As the leader in developing clinical guidelines and standards in addiction medicine, ASAM takes its responsibility very seriously. Many providers and programs are urgently working to mitigate risks related to COVID-19. From May through August 2020, the American College of Medical Toxicology (ACMT) recurring “3rd Friday Addiction Toxicology Case Conference” series is co-hosted by the American Society of Addiction Medicine (ASAM). The co-hosted series will be an interactive discussion of addiction toxicology cases and will feature ASAM and ACMT members, as well as guest experts. This series of sessions provides a comprehensive overview of COVID-19 resources and focuses on challenging cases to inform your practices during the pandemic.
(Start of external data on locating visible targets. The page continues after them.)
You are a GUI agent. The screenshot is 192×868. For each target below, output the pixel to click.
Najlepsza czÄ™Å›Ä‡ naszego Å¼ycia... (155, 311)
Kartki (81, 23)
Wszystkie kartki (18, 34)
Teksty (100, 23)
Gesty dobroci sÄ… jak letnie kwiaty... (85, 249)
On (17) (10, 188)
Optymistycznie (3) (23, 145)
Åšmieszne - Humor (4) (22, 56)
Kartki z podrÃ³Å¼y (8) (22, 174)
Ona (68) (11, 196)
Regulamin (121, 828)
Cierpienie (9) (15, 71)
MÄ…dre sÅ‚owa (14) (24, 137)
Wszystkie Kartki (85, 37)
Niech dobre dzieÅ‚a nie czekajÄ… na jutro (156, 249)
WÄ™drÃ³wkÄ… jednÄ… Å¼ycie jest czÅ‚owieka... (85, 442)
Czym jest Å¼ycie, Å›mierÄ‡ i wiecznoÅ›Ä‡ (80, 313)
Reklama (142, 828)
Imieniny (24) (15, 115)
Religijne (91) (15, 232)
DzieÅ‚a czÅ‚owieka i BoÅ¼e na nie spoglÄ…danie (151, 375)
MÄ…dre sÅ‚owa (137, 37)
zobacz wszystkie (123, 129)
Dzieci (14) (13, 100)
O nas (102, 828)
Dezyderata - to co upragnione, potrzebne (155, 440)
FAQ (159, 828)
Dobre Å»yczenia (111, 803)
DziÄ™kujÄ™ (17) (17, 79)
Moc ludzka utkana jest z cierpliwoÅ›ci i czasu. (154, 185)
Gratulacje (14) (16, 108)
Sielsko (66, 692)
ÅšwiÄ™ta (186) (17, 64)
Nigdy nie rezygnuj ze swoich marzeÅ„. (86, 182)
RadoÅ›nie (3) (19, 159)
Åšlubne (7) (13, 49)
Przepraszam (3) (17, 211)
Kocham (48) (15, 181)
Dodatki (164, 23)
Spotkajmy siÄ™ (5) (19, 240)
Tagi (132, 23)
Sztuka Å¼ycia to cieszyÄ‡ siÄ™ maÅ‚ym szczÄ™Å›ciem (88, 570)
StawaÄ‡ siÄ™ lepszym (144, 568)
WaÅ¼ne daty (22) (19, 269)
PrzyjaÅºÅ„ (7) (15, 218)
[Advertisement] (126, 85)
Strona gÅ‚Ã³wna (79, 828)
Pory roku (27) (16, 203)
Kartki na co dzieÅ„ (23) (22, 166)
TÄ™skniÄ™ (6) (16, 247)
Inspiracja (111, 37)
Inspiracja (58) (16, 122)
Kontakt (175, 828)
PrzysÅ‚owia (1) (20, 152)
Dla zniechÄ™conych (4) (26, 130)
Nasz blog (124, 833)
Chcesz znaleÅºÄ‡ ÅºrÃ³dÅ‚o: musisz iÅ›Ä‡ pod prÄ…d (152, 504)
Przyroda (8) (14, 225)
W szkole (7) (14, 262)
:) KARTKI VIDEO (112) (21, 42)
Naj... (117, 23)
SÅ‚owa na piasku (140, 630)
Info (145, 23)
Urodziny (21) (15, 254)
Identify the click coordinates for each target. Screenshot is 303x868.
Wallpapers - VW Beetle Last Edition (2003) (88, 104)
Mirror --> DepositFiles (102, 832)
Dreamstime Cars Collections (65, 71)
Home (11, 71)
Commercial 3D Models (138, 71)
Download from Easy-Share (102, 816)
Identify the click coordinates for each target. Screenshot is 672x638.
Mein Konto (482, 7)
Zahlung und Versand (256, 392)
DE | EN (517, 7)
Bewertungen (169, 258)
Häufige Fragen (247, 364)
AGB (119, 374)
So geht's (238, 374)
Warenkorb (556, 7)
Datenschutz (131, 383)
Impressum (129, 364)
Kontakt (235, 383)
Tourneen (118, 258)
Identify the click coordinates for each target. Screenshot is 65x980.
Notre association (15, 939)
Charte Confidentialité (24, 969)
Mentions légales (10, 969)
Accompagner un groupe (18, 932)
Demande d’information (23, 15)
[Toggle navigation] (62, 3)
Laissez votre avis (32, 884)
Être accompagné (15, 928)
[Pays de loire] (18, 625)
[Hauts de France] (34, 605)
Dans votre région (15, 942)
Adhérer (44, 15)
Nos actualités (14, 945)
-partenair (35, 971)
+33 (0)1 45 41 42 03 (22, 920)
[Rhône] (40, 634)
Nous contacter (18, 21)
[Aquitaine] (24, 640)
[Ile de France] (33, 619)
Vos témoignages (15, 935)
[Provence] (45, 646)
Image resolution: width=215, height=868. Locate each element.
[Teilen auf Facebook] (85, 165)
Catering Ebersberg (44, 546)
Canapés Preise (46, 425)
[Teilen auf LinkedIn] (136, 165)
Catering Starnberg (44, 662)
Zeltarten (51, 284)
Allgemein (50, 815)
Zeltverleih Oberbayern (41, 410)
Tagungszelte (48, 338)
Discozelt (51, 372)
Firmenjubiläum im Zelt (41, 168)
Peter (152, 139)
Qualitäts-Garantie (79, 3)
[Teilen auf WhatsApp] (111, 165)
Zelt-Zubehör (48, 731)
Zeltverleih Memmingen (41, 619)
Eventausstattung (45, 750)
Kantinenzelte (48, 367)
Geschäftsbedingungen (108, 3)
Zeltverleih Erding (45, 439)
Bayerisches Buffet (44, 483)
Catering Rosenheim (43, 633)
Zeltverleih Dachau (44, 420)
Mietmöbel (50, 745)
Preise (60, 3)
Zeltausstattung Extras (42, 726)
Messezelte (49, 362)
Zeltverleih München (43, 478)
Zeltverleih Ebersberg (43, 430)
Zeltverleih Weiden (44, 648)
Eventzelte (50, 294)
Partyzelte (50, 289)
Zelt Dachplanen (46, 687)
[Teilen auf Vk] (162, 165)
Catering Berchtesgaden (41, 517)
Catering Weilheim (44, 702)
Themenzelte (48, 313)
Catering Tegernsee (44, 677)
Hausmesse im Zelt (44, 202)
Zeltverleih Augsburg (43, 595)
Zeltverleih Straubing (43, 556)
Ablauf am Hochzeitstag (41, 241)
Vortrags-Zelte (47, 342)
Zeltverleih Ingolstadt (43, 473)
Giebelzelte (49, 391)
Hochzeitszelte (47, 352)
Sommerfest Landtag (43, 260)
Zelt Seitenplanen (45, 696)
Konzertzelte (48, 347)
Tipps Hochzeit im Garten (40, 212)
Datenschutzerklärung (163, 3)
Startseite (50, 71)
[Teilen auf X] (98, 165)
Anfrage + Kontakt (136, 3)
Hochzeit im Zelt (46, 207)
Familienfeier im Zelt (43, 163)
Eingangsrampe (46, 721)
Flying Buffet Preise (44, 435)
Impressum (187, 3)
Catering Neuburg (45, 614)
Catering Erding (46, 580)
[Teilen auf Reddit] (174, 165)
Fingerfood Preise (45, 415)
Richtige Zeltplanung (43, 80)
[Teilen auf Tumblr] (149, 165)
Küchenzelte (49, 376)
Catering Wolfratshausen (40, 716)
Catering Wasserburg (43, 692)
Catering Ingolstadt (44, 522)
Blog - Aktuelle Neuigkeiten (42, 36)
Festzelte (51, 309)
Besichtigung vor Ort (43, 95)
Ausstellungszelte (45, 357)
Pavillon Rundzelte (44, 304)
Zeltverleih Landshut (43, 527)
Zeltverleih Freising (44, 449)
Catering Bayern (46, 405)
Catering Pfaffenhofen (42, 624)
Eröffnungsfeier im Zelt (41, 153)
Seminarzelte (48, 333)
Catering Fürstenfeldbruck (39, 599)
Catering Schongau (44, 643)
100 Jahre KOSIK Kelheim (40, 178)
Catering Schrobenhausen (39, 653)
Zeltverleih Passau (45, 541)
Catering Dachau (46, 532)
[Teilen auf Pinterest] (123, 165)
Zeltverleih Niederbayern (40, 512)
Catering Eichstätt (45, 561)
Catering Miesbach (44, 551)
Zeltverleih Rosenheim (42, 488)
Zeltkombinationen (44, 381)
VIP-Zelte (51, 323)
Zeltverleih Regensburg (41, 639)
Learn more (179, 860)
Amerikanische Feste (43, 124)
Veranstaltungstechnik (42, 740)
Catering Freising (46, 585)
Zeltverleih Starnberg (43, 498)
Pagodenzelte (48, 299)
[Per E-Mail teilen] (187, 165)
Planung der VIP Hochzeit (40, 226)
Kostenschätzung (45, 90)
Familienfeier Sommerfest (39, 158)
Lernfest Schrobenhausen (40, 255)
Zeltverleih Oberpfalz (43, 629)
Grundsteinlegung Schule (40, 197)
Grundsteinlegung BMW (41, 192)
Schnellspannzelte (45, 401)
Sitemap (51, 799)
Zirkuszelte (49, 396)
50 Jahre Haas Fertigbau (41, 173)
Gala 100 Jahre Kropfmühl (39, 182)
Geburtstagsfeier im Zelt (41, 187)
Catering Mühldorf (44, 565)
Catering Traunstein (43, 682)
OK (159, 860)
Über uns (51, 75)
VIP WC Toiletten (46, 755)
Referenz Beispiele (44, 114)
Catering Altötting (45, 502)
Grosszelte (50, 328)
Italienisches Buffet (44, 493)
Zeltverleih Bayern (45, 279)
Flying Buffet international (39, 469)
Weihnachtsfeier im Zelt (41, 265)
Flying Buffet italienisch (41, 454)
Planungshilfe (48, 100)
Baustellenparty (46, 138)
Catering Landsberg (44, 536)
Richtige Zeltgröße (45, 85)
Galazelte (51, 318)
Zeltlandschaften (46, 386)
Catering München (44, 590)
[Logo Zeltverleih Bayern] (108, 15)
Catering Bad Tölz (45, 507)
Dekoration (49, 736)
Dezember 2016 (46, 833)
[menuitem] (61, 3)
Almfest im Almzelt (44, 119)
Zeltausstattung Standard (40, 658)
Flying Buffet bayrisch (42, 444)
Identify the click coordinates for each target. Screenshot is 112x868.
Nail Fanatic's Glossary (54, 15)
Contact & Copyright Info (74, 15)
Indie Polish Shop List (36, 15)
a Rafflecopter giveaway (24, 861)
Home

This co-hosted series has been extended to July 2021 and has also been moved to the 1st Friday of every month.
Buprenorphine is a life-sustaining medication. Abrupt discontinuation can lead to withdrawal as well as return to pretreatment substance use, overdose, and overdose death. The anxiety and stress associated with the COVID-19 pandemic, and the societal response to it, is exacerbating symptoms of opioid use disorder for many people. In addition, ongoing changes to the drug supply has increased the need for treatment. Every effort should be made to ensure that patients currently taking buprenorphine have timely access to refills of this medication and that any new patients in need of treatment for opioid use disorder can initiate treatment in a timely manner.
This resource was developed by a Task Force appointed by ASAM’s Executive Council. To enable more rapid development and dissem-ination it was not developed through ASAM’s normal process for clinical guidance development that is overseen by the ASAM Quality Improvement Council.
These materials seek to provide guidance to ambulatory addiction treatment clinicians, including those working in primary care, and in addiction treatment programs as they strive to ensure that patients continue to have safe, appropriate access to buprenorphine1 during the COVID-19 pandemic.